» **INSTRUCTIONS FOR THE TASK**
Reproduce every entry below with "dropdown" switched to "drop-down list", changing nothing else.
== MATERIAL SUPPLIED ==
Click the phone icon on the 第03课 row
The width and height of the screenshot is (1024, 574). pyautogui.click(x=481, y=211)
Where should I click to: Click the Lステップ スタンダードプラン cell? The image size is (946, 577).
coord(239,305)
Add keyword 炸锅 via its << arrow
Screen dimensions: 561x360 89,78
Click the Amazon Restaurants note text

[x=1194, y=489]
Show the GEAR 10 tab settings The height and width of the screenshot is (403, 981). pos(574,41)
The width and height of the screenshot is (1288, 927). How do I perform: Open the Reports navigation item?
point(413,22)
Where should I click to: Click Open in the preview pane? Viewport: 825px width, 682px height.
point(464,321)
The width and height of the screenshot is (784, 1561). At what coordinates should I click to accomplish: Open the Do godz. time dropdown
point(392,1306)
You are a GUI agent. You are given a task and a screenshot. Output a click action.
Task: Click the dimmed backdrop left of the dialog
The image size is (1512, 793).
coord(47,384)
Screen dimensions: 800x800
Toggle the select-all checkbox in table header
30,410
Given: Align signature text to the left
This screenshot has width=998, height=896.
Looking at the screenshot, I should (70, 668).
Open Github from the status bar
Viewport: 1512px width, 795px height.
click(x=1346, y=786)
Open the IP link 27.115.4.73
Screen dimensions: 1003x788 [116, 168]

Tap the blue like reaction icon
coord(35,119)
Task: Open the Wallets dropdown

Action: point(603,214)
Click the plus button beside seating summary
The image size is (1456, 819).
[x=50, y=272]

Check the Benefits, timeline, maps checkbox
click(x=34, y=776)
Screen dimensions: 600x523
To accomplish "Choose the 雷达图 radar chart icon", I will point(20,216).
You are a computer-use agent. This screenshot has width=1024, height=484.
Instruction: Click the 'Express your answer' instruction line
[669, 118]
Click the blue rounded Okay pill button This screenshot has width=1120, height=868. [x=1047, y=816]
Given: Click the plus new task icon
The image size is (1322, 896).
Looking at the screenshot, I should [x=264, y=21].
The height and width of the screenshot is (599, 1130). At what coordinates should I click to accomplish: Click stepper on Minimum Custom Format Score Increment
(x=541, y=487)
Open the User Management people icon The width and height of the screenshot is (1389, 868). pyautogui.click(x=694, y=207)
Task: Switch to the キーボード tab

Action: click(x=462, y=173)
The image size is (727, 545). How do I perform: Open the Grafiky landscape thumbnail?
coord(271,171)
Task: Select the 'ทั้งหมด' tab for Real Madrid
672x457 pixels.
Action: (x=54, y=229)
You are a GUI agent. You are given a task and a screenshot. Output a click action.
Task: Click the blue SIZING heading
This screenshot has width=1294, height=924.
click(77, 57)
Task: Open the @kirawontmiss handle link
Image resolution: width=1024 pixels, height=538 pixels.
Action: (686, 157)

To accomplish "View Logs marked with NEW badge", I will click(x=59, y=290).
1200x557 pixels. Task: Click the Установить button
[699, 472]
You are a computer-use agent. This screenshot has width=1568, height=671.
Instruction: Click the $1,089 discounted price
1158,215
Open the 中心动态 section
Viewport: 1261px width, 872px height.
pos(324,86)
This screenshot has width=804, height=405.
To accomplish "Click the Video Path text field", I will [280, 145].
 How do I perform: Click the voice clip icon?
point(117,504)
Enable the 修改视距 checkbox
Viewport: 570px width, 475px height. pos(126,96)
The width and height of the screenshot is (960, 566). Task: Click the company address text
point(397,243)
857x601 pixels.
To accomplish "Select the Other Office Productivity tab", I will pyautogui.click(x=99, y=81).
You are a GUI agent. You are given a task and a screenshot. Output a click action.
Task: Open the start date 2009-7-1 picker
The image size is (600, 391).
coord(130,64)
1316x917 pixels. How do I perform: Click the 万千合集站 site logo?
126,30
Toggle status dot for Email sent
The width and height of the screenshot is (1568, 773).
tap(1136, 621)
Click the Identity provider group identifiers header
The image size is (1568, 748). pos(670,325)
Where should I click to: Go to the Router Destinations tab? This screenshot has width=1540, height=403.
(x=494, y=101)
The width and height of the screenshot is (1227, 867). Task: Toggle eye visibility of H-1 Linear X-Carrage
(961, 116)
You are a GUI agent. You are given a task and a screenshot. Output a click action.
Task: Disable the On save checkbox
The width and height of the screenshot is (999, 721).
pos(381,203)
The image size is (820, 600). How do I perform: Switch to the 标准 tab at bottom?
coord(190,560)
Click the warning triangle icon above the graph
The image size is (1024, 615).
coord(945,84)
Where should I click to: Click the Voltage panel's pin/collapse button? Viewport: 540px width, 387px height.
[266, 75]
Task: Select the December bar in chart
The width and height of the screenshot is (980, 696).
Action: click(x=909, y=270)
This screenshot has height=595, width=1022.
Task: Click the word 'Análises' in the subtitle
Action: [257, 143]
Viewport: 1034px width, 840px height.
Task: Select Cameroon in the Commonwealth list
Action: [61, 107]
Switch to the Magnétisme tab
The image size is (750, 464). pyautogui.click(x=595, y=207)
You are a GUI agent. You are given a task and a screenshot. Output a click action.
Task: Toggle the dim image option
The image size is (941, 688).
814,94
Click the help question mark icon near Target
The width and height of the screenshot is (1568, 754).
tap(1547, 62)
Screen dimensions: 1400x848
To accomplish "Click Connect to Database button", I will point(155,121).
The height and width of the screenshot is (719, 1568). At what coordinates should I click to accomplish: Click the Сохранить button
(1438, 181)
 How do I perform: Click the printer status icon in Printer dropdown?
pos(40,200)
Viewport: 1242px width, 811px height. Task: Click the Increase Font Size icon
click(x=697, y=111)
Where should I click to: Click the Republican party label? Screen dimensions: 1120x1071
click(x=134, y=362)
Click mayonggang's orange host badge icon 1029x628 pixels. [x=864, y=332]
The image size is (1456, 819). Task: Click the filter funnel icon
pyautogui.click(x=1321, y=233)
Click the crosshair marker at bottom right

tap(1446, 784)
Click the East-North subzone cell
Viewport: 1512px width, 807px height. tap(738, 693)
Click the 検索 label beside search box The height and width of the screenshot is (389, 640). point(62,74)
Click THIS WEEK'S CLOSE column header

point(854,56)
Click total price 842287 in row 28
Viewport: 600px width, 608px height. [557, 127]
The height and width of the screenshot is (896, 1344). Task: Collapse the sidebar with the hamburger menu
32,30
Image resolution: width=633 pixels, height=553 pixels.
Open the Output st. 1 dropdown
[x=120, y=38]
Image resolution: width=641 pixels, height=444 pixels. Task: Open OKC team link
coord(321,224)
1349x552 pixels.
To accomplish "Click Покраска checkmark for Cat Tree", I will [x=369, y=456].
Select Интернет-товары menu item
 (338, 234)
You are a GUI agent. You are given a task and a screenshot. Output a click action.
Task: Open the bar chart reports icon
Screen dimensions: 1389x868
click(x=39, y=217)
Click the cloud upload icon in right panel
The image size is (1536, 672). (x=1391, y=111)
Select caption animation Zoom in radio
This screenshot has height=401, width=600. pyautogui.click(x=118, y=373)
===
» **RESULT OF THIS TASK**
Click the phone icon on the 第03课 row
The width and height of the screenshot is (1024, 574). pyautogui.click(x=481, y=211)
Where should I click to: Click the Lステップ スタンダードプラン cell? The image size is (946, 577).
coord(239,305)
Add keyword 炸锅 via its << arrow
Screen dimensions: 561x360 89,78
Click the Amazon Restaurants note text

[x=1194, y=489]
Show the GEAR 10 tab settings The height and width of the screenshot is (403, 981). pos(574,41)
The width and height of the screenshot is (1288, 927). How do I perform: Open the Reports navigation item?
point(413,22)
Where should I click to: Click Open in the preview pane? Viewport: 825px width, 682px height.
point(464,321)
The width and height of the screenshot is (784, 1561). At what coordinates should I click to accomplish: Open the Do godz. time drop-down list
point(392,1306)
You are a GUI agent. You are given a task and a screenshot. Output a click action.
Task: Click the dimmed backdrop left of the dialog
The image size is (1512, 793).
coord(47,384)
Screen dimensions: 800x800
Toggle the select-all checkbox in table header
30,410
Given: Align signature text to the left
This screenshot has width=998, height=896.
Looking at the screenshot, I should (70, 668).
Open Github from the status bar
Viewport: 1512px width, 795px height.
click(x=1346, y=786)
Open the IP link 27.115.4.73
Screen dimensions: 1003x788 [116, 168]

Tap the blue like reaction icon
coord(35,119)
Task: Open the Wallets drop-down list

Action: point(603,214)
Click the plus button beside seating summary
The image size is (1456, 819).
[x=50, y=272]

Check the Benefits, timeline, maps checkbox
click(x=34, y=776)
Screen dimensions: 600x523
To accomplish "Choose the 雷达图 radar chart icon", I will point(20,216).
You are a computer-use agent. This screenshot has width=1024, height=484.
Instruction: Click the 'Express your answer' instruction line
[669, 118]
Click the blue rounded Okay pill button This screenshot has width=1120, height=868. [x=1047, y=816]
Given: Click the plus new task icon
The image size is (1322, 896).
Looking at the screenshot, I should [x=264, y=21].
The height and width of the screenshot is (599, 1130). At what coordinates should I click to accomplish: Click stepper on Minimum Custom Format Score Increment
(x=541, y=487)
Open the User Management people icon The width and height of the screenshot is (1389, 868). pyautogui.click(x=694, y=207)
Task: Switch to the キーボード tab

Action: click(x=462, y=173)
The image size is (727, 545). How do I perform: Open the Grafiky landscape thumbnail?
coord(271,171)
Task: Select the 'ทั้งหมด' tab for Real Madrid
672x457 pixels.
Action: (x=54, y=229)
You are a GUI agent. You are given a task and a screenshot. Output a click action.
Task: Click the blue SIZING heading
This screenshot has width=1294, height=924.
click(77, 57)
Task: Open the @kirawontmiss handle link
Image resolution: width=1024 pixels, height=538 pixels.
Action: (686, 157)

To accomplish "View Logs marked with NEW badge", I will click(x=59, y=290).
1200x557 pixels. Task: Click the Установить button
[699, 472]
You are a computer-use agent. This screenshot has width=1568, height=671.
Instruction: Click the $1,089 discounted price
1158,215
Open the 中心动态 section
Viewport: 1261px width, 872px height.
pos(324,86)
This screenshot has width=804, height=405.
To accomplish "Click the Video Path text field", I will [280, 145].
 How do I perform: Click the voice clip icon?
point(117,504)
Enable the 修改视距 checkbox
Viewport: 570px width, 475px height. pos(126,96)
The width and height of the screenshot is (960, 566). Task: Click the company address text
point(397,243)
857x601 pixels.
To accomplish "Select the Other Office Productivity tab", I will pyautogui.click(x=99, y=81).
You are a GUI agent. You are given a task and a screenshot. Output a click action.
Task: Open the start date 2009-7-1 picker
The image size is (600, 391).
coord(130,64)
1316x917 pixels. How do I perform: Click the 万千合集站 site logo?
126,30
Toggle status dot for Email sent
The width and height of the screenshot is (1568, 773).
tap(1136, 621)
Click the Identity provider group identifiers header
The image size is (1568, 748). pos(670,325)
Where should I click to: Go to the Router Destinations tab? This screenshot has width=1540, height=403.
(x=494, y=101)
The width and height of the screenshot is (1227, 867). Task: Toggle eye visibility of H-1 Linear X-Carrage
(961, 116)
You are a GUI agent. You are given a task and a screenshot. Output a click action.
Task: Disable the On save checkbox
The width and height of the screenshot is (999, 721).
pos(381,203)
The image size is (820, 600). How do I perform: Switch to the 标准 tab at bottom?
coord(190,560)
Click the warning triangle icon above the graph
The image size is (1024, 615).
coord(945,84)
Where should I click to: Click the Voltage panel's pin/collapse button? Viewport: 540px width, 387px height.
[266, 75]
Task: Select the December bar in chart
The width and height of the screenshot is (980, 696).
Action: click(x=909, y=270)
This screenshot has height=595, width=1022.
Task: Click the word 'Análises' in the subtitle
Action: [257, 143]
Viewport: 1034px width, 840px height.
Task: Select Cameroon in the Commonwealth list
Action: [61, 107]
Switch to the Magnétisme tab
The image size is (750, 464). pyautogui.click(x=595, y=207)
You are a GUI agent. You are given a task and a screenshot. Output a click action.
Task: Toggle the dim image option
The image size is (941, 688).
814,94
Click the help question mark icon near Target
The width and height of the screenshot is (1568, 754).
tap(1547, 62)
Screen dimensions: 1400x848
To accomplish "Click Connect to Database button", I will point(155,121).
The height and width of the screenshot is (719, 1568). At what coordinates should I click to accomplish: Click the Сохранить button
(1438, 181)
 How do I perform: Click the printer status icon in Printer drop-down list?
pos(40,200)
Viewport: 1242px width, 811px height. Task: Click the Increase Font Size icon
click(x=697, y=111)
Where should I click to: Click the Republican party label? Screen dimensions: 1120x1071
click(x=134, y=362)
Click mayonggang's orange host badge icon 1029x628 pixels. [x=864, y=332]
The image size is (1456, 819). Task: Click the filter funnel icon
pyautogui.click(x=1321, y=233)
Click the crosshair marker at bottom right

tap(1446, 784)
Click the East-North subzone cell
Viewport: 1512px width, 807px height. tap(738, 693)
Click the 検索 label beside search box The height and width of the screenshot is (389, 640). point(62,74)
Click THIS WEEK'S CLOSE column header

point(854,56)
Click total price 842287 in row 28
Viewport: 600px width, 608px height. [557, 127]
The height and width of the screenshot is (896, 1344). Task: Collapse the sidebar with the hamburger menu
32,30
Image resolution: width=633 pixels, height=553 pixels.
Open the Output st. 1 drop-down list
[x=120, y=38]
Image resolution: width=641 pixels, height=444 pixels. Task: Open OKC team link
coord(321,224)
1349x552 pixels.
To accomplish "Click Покраска checkmark for Cat Tree", I will [x=369, y=456].
Select Интернет-товары menu item
 (338, 234)
You are a GUI agent. You are given a task and a screenshot. Output a click action.
Task: Open the bar chart reports icon
Screen dimensions: 1389x868
click(x=39, y=217)
Click the cloud upload icon in right panel
The image size is (1536, 672). (x=1391, y=111)
Select caption animation Zoom in radio
This screenshot has height=401, width=600. pyautogui.click(x=118, y=373)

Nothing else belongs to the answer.